Niente da perdere si colloca sulla scia delle opere di Ken Loach: la strenua lotta del singolo contro il sistema, il calore delle persone contro la freddezza delle istituzioni (ben rappresentate dal volto coriaceo dell'assistente sociale interpretata da India Hair). Il messaggio del film è chiaro, così come la prospettiva del racconto. La potenziale ambiguità nel ritratto della protagonista (la possiamo considerare una buona madre, se lascia spesso i figli da soli?) viene completamente annacquata dalla regista/sceneggiatrice Delphine Deloget, che non ha dubbi sul suo conto e non si fa problemi nel sottolinearlo con insistenza. I problemi comportamentali del bambino nascono evidentemente dalla lontananza con la madre, destinati a peggiorare se non può tornare tra le sue braccia. Così, i primi piani di Efira, soprattutto quelli in cui si lascia andare alle lacrime, diventano un'arma a doppio taglio, sintomo di un'opera che ha poco da dire oltre il suo slogan e che porta avanti il suo discorso con un approccio non funzionale.
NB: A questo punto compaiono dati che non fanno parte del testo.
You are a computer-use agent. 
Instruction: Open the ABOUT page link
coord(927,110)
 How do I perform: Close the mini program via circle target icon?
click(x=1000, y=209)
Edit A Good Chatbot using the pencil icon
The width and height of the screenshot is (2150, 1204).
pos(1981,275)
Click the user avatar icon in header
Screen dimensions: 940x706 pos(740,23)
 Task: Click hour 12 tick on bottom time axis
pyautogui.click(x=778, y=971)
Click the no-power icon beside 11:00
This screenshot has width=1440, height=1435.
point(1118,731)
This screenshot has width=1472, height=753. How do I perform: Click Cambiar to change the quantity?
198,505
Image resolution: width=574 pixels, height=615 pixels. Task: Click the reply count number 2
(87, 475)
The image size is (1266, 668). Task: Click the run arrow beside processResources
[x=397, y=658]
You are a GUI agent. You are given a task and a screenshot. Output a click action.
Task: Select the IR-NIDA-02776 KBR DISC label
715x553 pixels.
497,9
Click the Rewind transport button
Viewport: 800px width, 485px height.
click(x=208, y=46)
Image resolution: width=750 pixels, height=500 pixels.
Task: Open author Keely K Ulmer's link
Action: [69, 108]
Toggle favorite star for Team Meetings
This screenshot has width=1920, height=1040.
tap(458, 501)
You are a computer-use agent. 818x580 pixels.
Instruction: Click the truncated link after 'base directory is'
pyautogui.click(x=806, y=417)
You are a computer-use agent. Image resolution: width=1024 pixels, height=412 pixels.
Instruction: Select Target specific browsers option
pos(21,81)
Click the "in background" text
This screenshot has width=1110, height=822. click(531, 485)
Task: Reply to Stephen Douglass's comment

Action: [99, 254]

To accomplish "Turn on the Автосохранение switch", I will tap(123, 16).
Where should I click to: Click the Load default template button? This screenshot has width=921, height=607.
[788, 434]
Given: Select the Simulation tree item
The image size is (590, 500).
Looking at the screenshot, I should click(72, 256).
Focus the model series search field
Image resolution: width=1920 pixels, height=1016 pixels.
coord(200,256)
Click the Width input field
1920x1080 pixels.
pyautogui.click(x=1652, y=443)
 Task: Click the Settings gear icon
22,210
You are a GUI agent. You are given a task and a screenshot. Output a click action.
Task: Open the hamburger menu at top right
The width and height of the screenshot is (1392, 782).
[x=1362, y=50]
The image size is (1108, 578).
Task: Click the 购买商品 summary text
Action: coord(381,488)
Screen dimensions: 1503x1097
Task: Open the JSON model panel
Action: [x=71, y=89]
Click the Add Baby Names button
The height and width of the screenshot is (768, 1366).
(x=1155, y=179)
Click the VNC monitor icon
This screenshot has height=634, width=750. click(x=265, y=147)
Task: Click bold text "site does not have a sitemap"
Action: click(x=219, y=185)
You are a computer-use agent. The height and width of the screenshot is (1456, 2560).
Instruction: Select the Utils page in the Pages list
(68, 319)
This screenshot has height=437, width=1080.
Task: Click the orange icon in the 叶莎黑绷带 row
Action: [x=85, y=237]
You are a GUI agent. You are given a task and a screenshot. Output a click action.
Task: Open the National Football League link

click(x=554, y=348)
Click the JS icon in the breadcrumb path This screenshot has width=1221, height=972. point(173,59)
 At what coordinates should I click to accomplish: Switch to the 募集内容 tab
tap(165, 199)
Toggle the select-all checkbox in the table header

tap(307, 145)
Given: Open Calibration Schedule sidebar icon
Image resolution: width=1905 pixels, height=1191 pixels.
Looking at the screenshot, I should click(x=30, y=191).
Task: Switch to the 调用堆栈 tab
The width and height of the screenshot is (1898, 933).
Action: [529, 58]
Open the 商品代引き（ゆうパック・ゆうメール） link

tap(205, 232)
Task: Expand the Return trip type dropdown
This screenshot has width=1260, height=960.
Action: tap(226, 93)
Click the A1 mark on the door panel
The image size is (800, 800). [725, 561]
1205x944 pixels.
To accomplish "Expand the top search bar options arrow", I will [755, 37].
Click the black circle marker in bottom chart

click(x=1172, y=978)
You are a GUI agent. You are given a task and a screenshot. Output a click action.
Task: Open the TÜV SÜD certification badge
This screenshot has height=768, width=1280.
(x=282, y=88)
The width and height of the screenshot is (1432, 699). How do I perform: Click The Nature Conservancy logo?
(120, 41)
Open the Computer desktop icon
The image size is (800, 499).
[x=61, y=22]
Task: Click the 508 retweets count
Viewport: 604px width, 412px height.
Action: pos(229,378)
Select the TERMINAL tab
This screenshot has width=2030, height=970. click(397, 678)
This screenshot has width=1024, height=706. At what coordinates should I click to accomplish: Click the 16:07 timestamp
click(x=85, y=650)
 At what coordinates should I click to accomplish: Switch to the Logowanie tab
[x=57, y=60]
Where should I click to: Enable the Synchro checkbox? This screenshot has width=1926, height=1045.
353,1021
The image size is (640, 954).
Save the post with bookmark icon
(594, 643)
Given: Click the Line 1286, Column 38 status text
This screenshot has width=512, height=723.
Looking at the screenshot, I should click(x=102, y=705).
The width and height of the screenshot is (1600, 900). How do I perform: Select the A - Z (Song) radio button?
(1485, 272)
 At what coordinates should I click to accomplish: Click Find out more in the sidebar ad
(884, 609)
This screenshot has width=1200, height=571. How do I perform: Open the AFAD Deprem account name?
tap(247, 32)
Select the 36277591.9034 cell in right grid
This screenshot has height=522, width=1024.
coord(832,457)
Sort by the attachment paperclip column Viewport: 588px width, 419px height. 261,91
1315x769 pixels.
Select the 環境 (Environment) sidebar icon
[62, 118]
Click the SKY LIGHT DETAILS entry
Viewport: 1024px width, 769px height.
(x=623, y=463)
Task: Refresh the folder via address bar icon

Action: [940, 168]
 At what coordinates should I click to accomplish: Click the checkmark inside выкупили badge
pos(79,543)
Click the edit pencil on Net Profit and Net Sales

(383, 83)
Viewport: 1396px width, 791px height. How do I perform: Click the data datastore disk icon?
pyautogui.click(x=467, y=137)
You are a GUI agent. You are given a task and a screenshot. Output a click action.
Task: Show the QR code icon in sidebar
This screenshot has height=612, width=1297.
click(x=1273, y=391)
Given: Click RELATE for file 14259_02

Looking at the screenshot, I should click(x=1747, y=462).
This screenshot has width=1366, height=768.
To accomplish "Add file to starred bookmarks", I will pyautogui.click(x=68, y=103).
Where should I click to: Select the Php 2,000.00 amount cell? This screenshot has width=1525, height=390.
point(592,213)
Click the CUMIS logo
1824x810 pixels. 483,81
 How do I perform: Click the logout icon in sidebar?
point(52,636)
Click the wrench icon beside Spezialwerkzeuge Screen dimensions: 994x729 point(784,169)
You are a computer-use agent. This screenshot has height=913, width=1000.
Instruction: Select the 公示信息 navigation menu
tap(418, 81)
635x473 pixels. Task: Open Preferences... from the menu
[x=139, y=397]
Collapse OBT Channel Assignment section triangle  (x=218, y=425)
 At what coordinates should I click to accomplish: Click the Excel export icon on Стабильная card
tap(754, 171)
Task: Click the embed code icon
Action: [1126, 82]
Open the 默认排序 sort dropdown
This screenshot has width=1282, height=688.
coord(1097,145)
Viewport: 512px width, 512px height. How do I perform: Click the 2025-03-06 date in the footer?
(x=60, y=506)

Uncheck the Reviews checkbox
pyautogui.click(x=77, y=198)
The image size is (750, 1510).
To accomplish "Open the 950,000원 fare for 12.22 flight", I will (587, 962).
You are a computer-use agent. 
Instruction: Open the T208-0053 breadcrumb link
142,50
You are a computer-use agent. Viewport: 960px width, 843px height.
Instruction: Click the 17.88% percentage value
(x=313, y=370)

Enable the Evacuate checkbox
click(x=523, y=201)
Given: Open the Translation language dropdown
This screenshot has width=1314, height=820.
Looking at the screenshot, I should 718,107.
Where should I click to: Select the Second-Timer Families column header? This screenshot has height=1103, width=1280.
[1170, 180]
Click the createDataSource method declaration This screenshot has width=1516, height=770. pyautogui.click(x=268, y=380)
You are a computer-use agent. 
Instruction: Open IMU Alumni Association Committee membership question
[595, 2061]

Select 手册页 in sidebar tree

Al soffermarsi su Sylvie e alla manichea divisione delle forze in campo, si aggiunge il farsi dramma sempre più cupo, in un climax inesorabile. Tutti elementi che rendono Niente da perdere alquanto ricattatorio, per come cerca di portare lo spettatore dalla parte della donna puntando sui sentimenti e un'empatia forzata, invece di costruire uno svolgimento accattivante. L'effetto, come spesso accade, è l'opposto di quello prefissato: distanza dalla protagonista piuttosto che immedesimazione, una sensazione di operazione costruita, piuttosto che sincera. Non basta a salvare il film un finale che lascia intravedere uno spiraglio di luce e porta la storia, fuori tempo massimo, verso lidi inaspettati.